The wali of northern Sudan state bans wheat exports


The Wali (governor) of Northern Sudan State has issued an emergency order prohibiting the transfer of locally produced wheat out of the state. This amid concerns about a general shortage and soaring wheat prices in Sudan, which depends on imports from the Black Sea region, currently troubled by war in Ukraine.

On Friday, Wali El Baqir Ahmed Ali issued an emergency order prohibiting the transfer of any amount of locally produced wheat out of the Northern State, without written permission from the Ministry of Production and Economic Resources. This does not include small amounts considered for personal use.

Authorities warn that violating this order is punishable by up to 10 years in prison and a fine of at least SDG 100,000. Any wheat transported in violation of the order will be seized by the Northern State government. The order also authorizes the seizure of any vehicle used for illegal transportation.

The food crisis is looming

A worsening food crisis looms in Sudan amid economic downturn, displacement and ruined crops, exacerbated by the aftermath of the October 25 military coup. A report published in March by the Food and Agriculture Organization of the United Nations (FAO) and the World Food Program (WFP) warns that the combined effects of conflict, economic crisis and poor harvests are significantly affecting the people’s access to food and will likely double the number of people facing acute hunger in Sudan to over 18 million people by September 2022.

In recent months, there has been an increase in the number of people displaced by the conflict in parts of Darfur and Kordofan. This insecurity has eroded livelihoods, damaged farms and triggered widespread unemployment.

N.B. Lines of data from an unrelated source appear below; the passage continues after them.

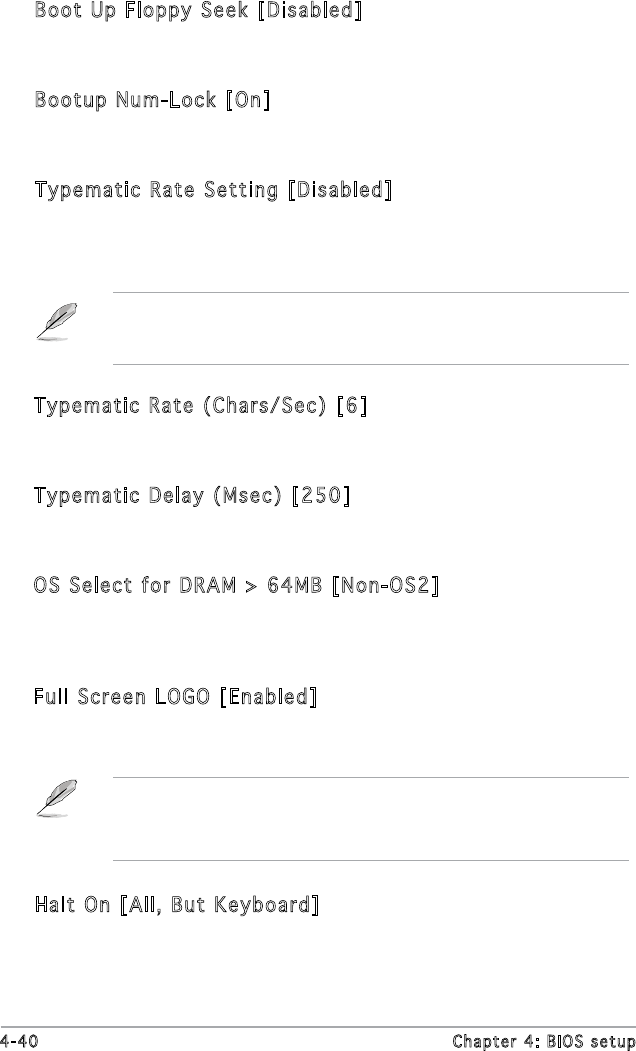
Task: Toggle the [On] value of Bootup Num-Lock
Action: (247, 101)
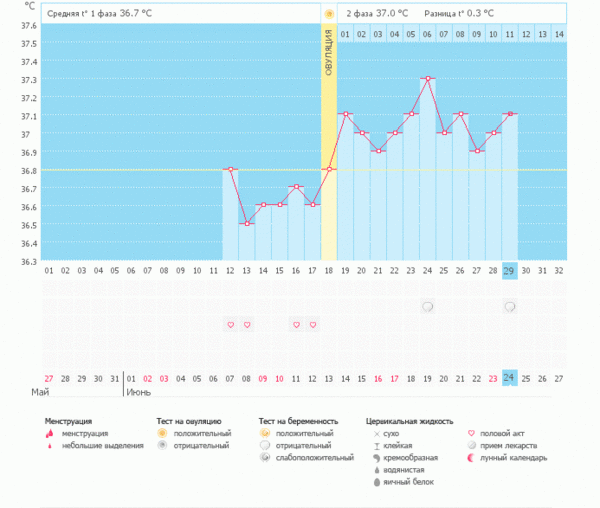Select the 36.5 lowest temperature point on day 13
The height and width of the screenshot is (508, 600).
tap(247, 223)
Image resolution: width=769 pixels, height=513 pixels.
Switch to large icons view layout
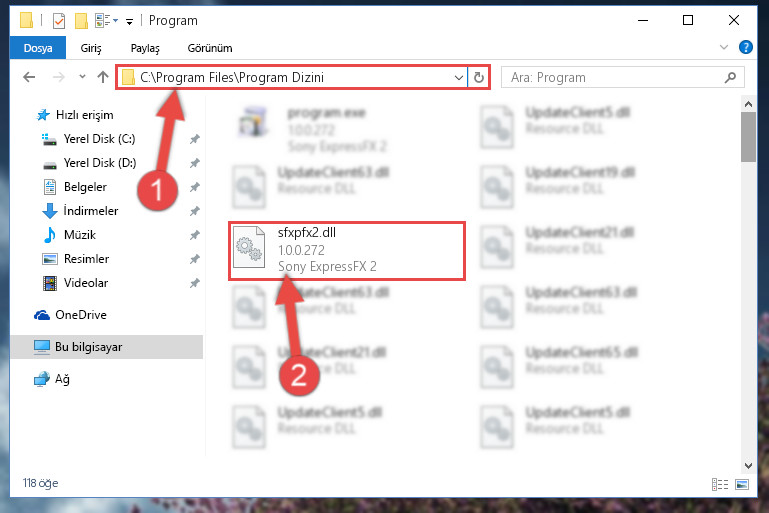coord(742,485)
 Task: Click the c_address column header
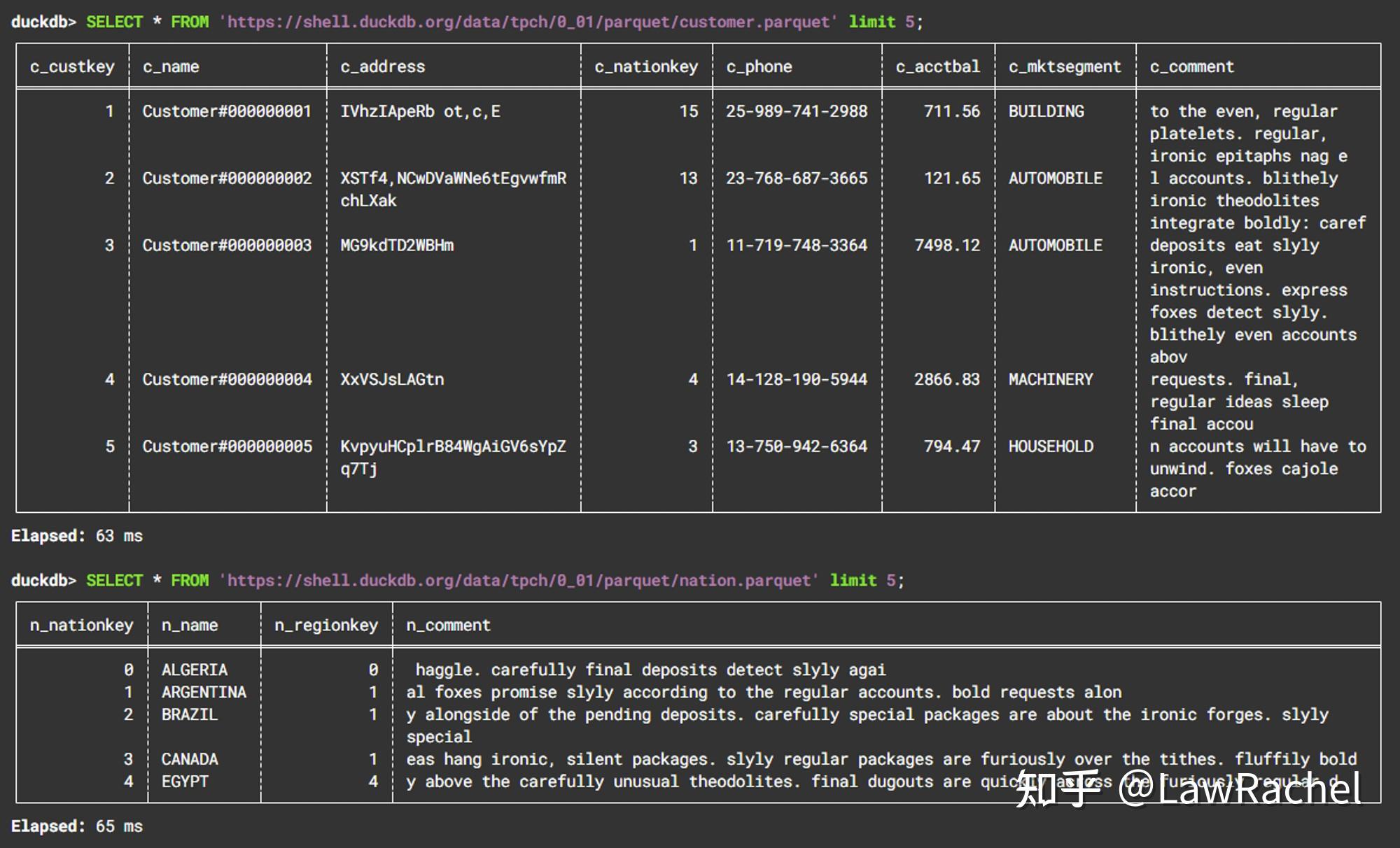click(x=382, y=66)
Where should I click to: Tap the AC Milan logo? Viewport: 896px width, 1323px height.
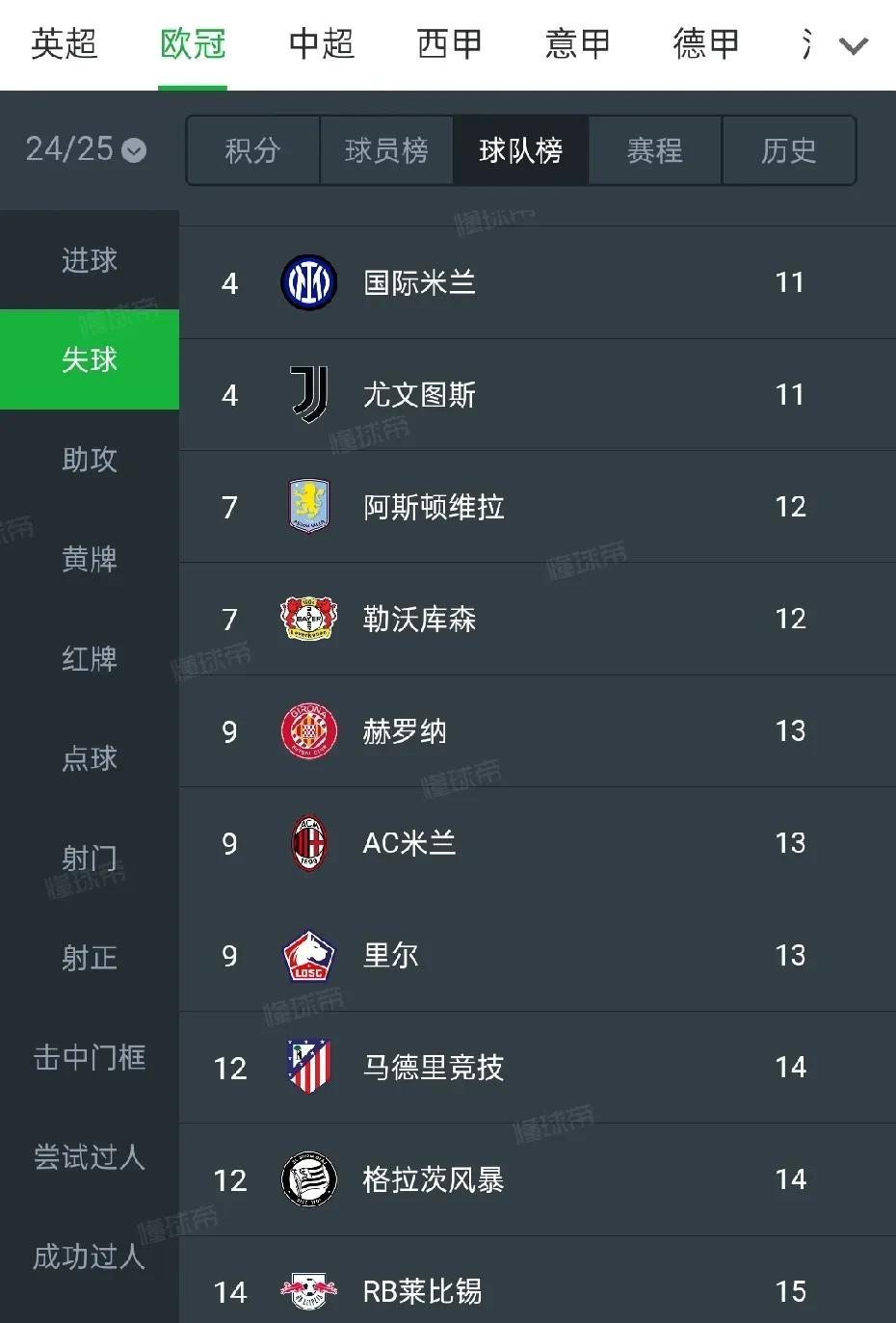(x=308, y=843)
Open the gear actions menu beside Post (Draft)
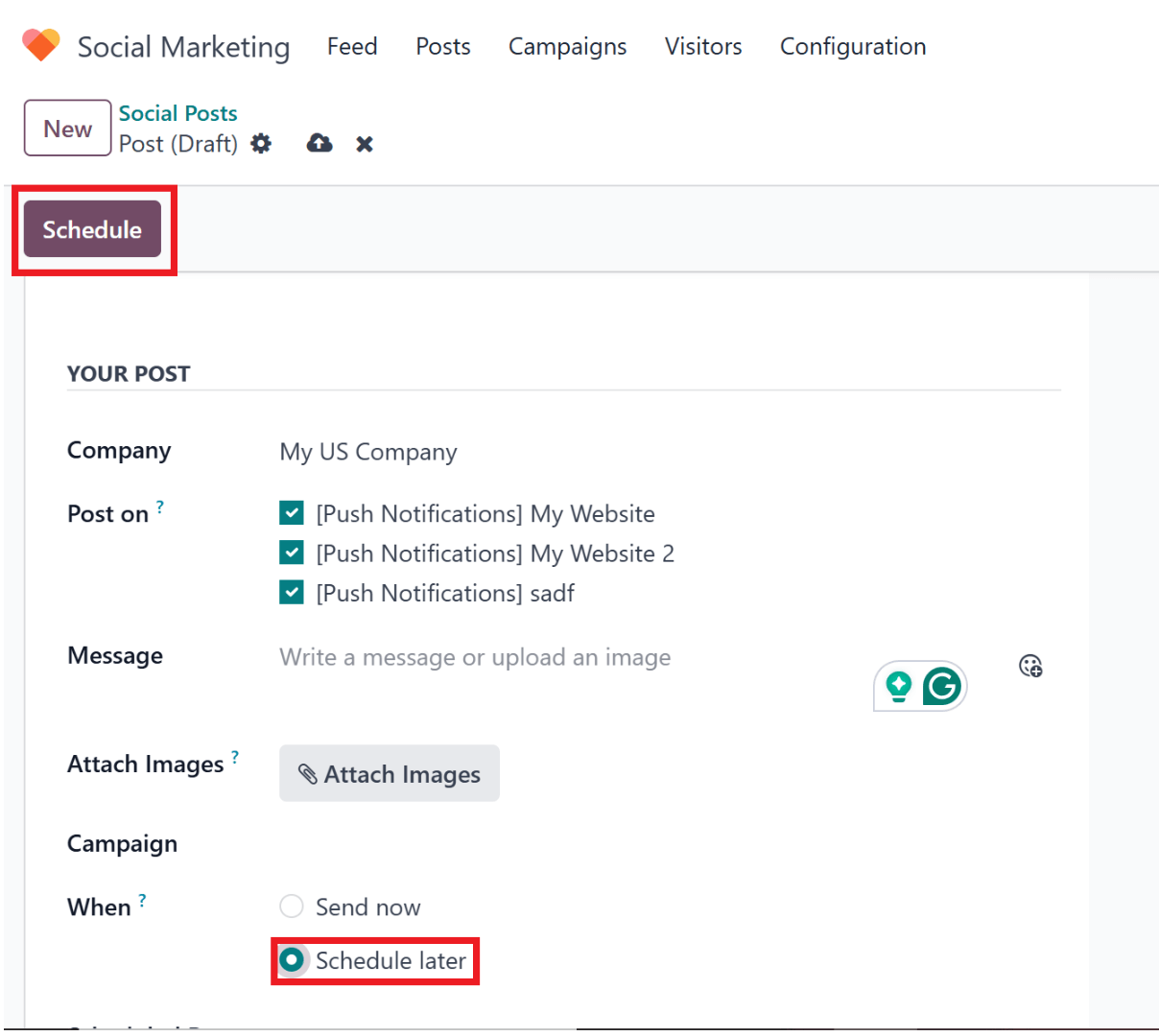The width and height of the screenshot is (1159, 1036). coord(261,144)
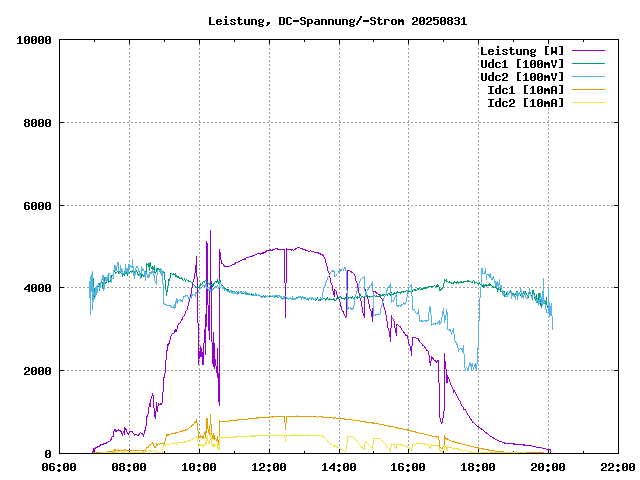Click the chart title 'Leistung, DC-Spannung/-Strom 20250831'
Screen dimensions: 640x480
coord(337,20)
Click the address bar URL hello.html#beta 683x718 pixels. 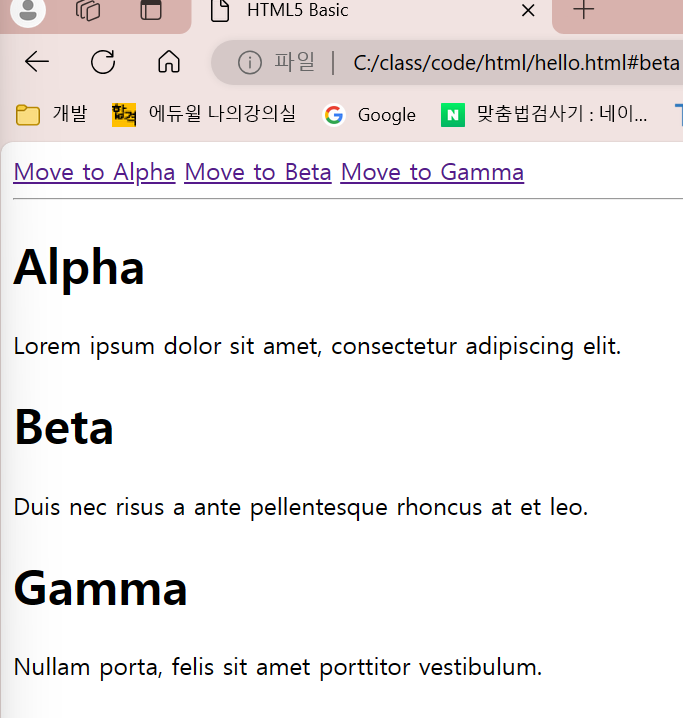click(x=516, y=63)
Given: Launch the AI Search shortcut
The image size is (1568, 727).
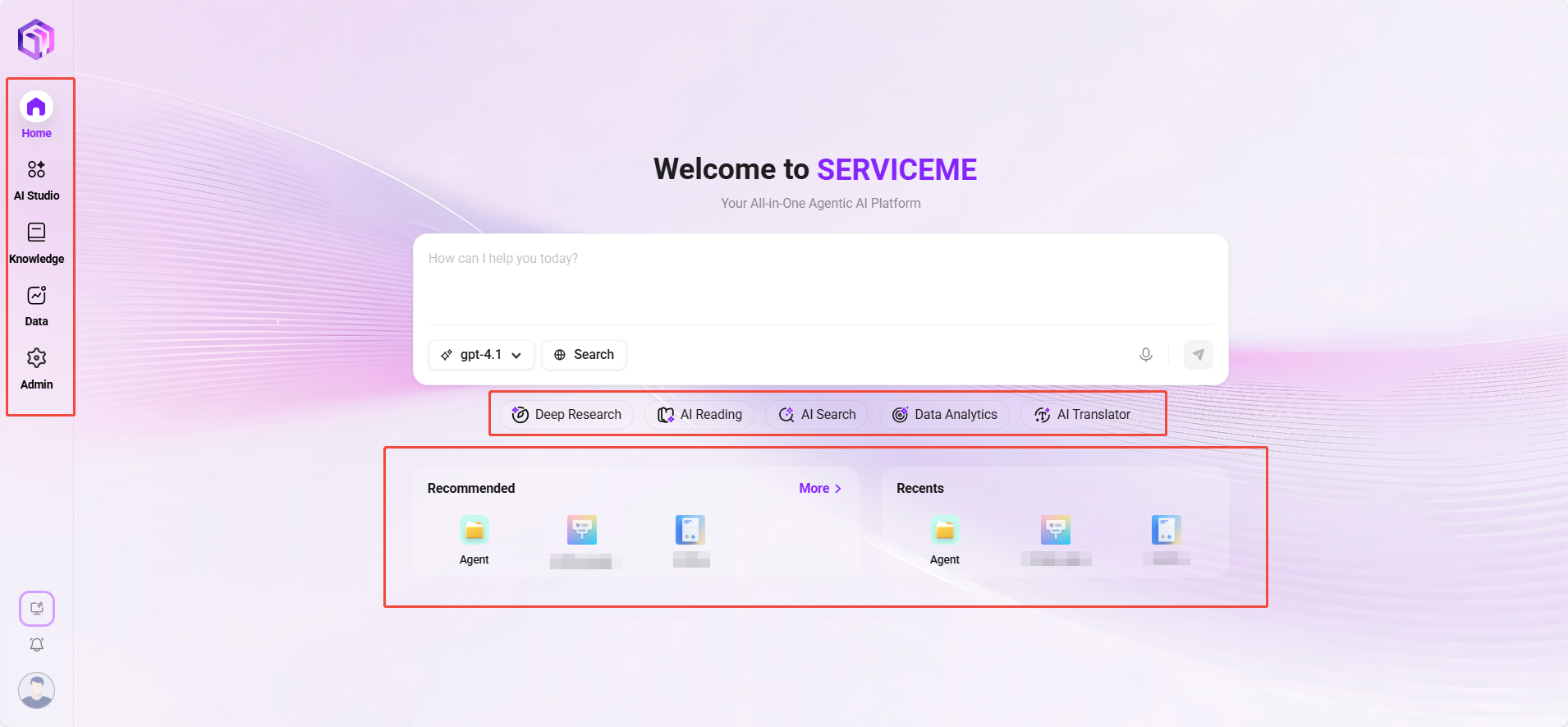Looking at the screenshot, I should [817, 415].
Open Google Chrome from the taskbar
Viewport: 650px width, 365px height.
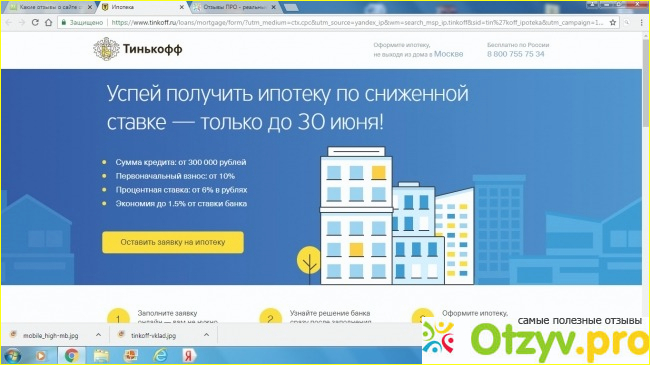click(72, 356)
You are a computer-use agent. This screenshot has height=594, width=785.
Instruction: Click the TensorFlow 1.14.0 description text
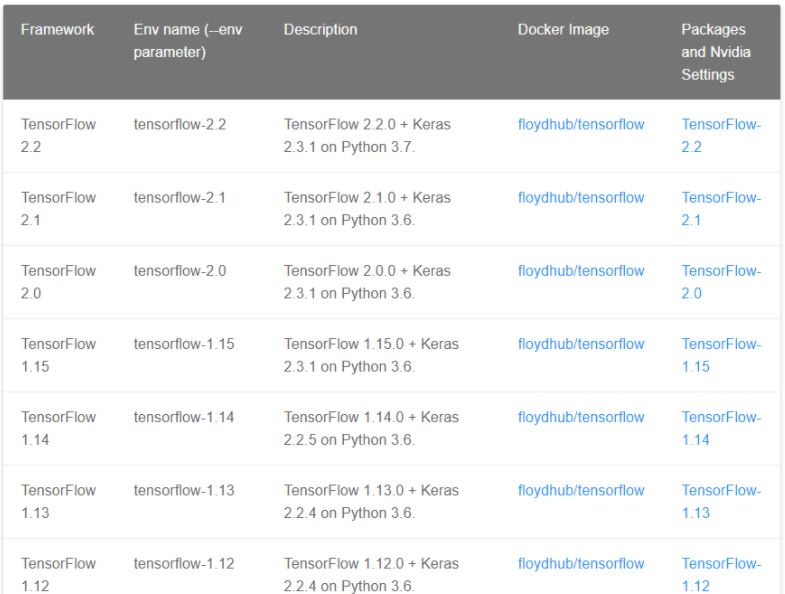tap(371, 428)
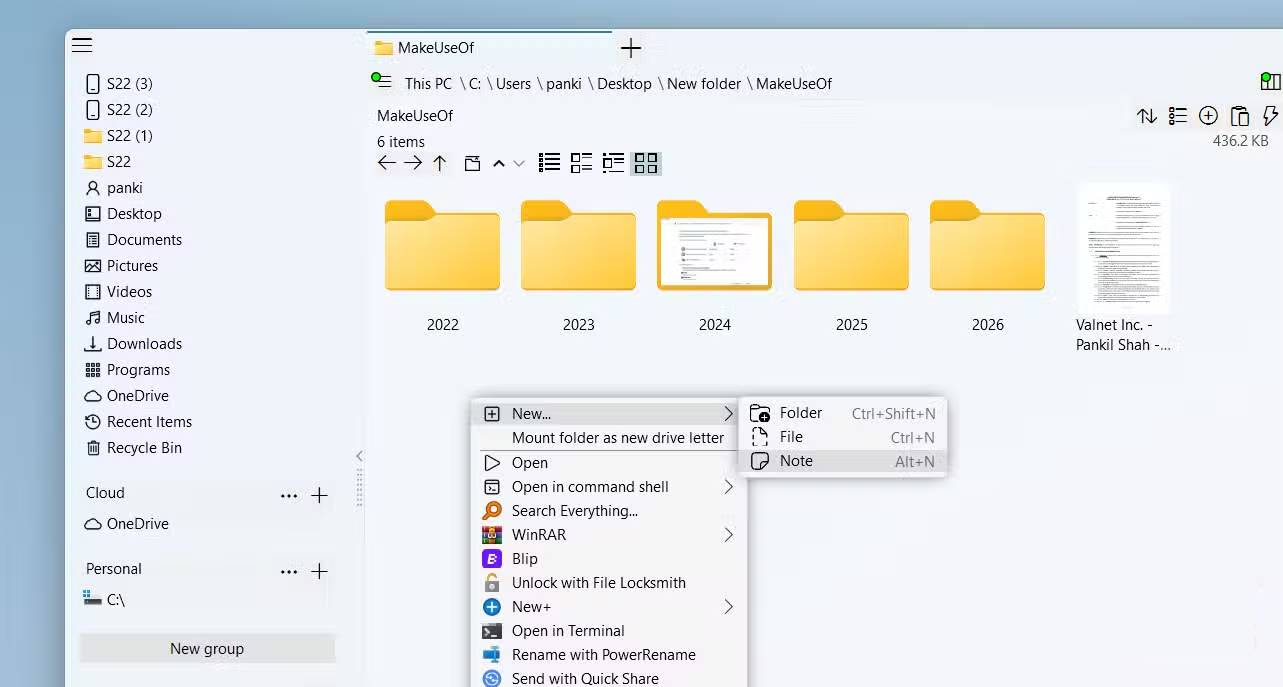
Task: Open the hamburger menu in sidebar
Action: pos(82,45)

The depreciation of the Sudanese pound (SDG) in addition to rising food and transport costs is making it harder for families to put food on the table. A lack of access to hard currency will likely lead to further depreciation of the Sudanese pound.

The Crop and Food Security Assessment Mission (CFSAM) FAO and WFP report indicates that the national cereal production of the 2021/22 agricultural season is expected to reach 5.1 million metric tons. This will only cover the needs of less than two-thirds of the population, leaving many people dependent on humanitarian food aid and dependent on imports of essential cereals at prices beyond the reach of most people.

The situation looks grim for millions as the conflict in Ukraine causes further spikes in food prices as Sudan relies on wheat imports from the Black Sea region. The interruption of the grain flow to Sudan will increase prices and make it more difficult to import wheat. Currently, local wheat prices are above $550 per ton, an increase of 180% compared to the same period in 2021.

A WFP report released in April laments that the national average retail price of food in Sudan has risen dramatically, making “nutritious food unaffordable for many families”.

The WFP said the average retail price of sorghum in Sudan in March was SDG 198 per kilo, marking a sharp increase of 20% from February. While the price of wheat flour stood at SDG 681 per kilo, a sharp increase of 14% compared to the previous month. The average price of a goat of SDG 18,958 per head fell slightly by 1.33% compared to the previous month. The price of groundnuts reached SDG 11,548 per bag, representing a significant increase of 14% from the previous month.

WFP said “the average cost of the WFP domestic food basket rose to SDG 349.93, a sharp increase of nearly 20% from the previous month.”